A Bigger Splash
A Bigger Splash, Pop art acrylic painting created in 1967 by British artist David Hockney. This large and striking work is one of several pictures of California swimming pools that Hockney painted. Hockney’s colleague R.B. Kitaj commented, “It is a rare event in modern art when a sense of place is achieved at the level of very fine painting.” Kitaj noted Hockney’s work of the 1960s as an outstanding contemporary example, alongside Edward Hopper’s images of 1940s America.
A Bigger Splash captures the desolation of a southwestern American midday outside a Modernist California home. The sense of stillness is reinforced by the strong horizontals and verticals of the composition. Hockney created the flat, rectilinear shapes by masking the canvas and applying the acrylic paint with rollers. Human presence is almost entirely absent both from the canvas and from the scene itself. The only element interrupting the painting’s discipline is the diving board jutting diagonally into the frame and, of course, the splash. The subject of the painting announces himself with a chaotic explosion of white but remains, nevertheless, submerged in the calm blue surface.

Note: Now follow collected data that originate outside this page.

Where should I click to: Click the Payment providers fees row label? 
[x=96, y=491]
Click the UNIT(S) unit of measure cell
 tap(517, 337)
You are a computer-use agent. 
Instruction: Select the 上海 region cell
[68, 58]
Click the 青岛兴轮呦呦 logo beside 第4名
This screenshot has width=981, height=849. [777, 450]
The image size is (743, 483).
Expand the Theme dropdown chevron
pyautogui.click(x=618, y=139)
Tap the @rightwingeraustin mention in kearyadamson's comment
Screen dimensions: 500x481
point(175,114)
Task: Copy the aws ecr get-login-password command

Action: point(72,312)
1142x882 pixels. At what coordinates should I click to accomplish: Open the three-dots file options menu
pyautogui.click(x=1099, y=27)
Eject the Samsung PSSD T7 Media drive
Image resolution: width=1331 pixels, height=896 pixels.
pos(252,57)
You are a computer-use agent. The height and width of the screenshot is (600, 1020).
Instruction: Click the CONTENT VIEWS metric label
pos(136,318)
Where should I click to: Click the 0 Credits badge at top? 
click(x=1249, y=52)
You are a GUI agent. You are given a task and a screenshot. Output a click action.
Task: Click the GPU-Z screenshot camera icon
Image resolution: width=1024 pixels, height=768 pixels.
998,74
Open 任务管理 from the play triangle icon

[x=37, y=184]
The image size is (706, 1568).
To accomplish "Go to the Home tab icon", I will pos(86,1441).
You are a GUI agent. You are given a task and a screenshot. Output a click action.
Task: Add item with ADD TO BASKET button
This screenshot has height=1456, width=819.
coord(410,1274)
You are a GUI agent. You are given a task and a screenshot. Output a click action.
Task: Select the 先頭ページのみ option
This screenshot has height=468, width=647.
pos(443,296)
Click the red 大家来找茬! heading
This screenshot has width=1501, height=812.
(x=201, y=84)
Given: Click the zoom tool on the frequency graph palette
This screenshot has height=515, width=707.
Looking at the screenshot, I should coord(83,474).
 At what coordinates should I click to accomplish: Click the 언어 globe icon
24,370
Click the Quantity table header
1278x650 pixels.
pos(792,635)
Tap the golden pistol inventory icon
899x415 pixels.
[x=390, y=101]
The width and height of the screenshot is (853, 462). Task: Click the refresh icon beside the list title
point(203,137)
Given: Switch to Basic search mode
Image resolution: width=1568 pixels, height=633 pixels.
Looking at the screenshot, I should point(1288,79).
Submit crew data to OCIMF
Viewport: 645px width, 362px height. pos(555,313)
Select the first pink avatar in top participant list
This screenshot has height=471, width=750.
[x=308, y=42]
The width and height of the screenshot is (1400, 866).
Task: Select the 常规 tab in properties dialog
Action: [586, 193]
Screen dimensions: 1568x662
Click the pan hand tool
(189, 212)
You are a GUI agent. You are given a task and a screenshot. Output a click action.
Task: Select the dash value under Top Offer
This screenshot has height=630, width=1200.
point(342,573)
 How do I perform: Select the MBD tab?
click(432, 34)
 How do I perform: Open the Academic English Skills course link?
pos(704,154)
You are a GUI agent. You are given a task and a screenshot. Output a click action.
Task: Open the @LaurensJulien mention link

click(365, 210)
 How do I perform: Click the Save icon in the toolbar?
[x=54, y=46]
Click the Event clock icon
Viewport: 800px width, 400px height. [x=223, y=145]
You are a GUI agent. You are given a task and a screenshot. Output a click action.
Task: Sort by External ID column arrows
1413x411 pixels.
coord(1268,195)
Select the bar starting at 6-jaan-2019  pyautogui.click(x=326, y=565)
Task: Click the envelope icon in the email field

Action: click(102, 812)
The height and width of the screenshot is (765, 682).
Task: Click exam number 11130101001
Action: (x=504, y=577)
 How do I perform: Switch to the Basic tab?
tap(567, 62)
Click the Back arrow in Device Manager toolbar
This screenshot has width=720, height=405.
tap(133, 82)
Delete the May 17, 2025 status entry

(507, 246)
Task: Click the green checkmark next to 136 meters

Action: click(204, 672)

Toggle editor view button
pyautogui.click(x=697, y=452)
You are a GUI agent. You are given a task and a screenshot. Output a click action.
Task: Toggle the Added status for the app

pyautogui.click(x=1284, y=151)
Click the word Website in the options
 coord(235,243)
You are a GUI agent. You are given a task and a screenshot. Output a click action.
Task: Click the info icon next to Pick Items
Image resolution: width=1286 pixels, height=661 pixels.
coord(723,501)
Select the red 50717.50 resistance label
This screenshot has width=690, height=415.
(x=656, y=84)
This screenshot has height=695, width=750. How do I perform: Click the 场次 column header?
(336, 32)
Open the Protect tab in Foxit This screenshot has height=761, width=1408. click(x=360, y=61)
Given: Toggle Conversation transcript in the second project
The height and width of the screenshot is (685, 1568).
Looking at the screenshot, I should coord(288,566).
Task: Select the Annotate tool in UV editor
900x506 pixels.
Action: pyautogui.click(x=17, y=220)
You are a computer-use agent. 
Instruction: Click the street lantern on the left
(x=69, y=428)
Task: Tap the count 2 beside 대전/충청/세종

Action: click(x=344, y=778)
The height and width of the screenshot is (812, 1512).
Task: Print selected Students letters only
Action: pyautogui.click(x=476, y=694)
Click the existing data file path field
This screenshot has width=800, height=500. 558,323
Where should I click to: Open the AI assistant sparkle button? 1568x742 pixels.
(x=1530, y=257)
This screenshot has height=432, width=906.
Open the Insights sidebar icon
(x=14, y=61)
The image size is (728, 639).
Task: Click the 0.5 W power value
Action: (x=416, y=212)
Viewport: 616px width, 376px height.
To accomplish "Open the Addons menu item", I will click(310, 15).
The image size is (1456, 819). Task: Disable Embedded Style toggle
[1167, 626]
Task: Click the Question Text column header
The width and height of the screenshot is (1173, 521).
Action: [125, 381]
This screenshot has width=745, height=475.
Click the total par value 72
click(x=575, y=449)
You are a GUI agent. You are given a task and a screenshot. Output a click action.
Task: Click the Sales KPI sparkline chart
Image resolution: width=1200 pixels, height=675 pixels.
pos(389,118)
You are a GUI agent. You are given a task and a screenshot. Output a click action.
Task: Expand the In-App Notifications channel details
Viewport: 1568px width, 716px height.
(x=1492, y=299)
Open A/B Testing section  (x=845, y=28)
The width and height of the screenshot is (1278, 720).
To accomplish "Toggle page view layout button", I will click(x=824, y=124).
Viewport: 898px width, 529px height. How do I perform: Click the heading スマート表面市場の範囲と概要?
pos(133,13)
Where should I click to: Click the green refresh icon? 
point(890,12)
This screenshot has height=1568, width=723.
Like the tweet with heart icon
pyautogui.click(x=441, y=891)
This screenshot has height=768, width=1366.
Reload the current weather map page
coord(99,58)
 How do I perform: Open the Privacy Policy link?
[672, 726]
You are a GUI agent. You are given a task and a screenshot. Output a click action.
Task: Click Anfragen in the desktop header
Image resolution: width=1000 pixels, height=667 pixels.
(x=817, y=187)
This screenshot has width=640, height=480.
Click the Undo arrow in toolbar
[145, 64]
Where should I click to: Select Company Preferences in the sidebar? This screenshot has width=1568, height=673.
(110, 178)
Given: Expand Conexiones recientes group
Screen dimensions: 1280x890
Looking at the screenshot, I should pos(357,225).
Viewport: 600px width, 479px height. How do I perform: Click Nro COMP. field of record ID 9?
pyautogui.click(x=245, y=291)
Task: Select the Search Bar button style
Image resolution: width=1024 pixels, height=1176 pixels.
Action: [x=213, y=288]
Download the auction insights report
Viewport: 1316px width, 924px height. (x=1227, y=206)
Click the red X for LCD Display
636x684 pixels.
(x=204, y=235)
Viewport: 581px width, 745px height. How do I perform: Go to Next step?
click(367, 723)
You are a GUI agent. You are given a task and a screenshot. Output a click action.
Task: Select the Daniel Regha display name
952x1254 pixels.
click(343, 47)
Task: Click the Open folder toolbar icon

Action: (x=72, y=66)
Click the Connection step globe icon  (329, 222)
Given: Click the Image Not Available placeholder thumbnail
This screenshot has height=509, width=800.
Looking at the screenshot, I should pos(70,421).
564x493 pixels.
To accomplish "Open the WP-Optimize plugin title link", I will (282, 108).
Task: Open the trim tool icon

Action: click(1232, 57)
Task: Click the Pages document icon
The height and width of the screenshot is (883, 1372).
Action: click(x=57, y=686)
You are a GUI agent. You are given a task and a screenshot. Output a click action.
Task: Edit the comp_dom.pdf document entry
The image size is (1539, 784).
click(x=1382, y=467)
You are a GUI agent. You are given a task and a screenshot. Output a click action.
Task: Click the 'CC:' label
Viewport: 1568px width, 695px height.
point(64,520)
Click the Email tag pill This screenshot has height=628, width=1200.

However, the painting’s central themes tend to obscure its often surprising details. The two palm trees in the background, which appear either strangely proportioned or exceedingly far away, are a humorous addition. Hockney added the splash itself on top of the flat blue surface of the pool, painting slowly and carefully with small brushes. Hockney evidently enjoyed himself, saying “I loved the idea of painting this thing that lasts for two seconds; it takes me two weeks to paint this event...” The immediacy of its appeal has made this vibrant and pleasing painting an icon of Pop art as well as of southern California.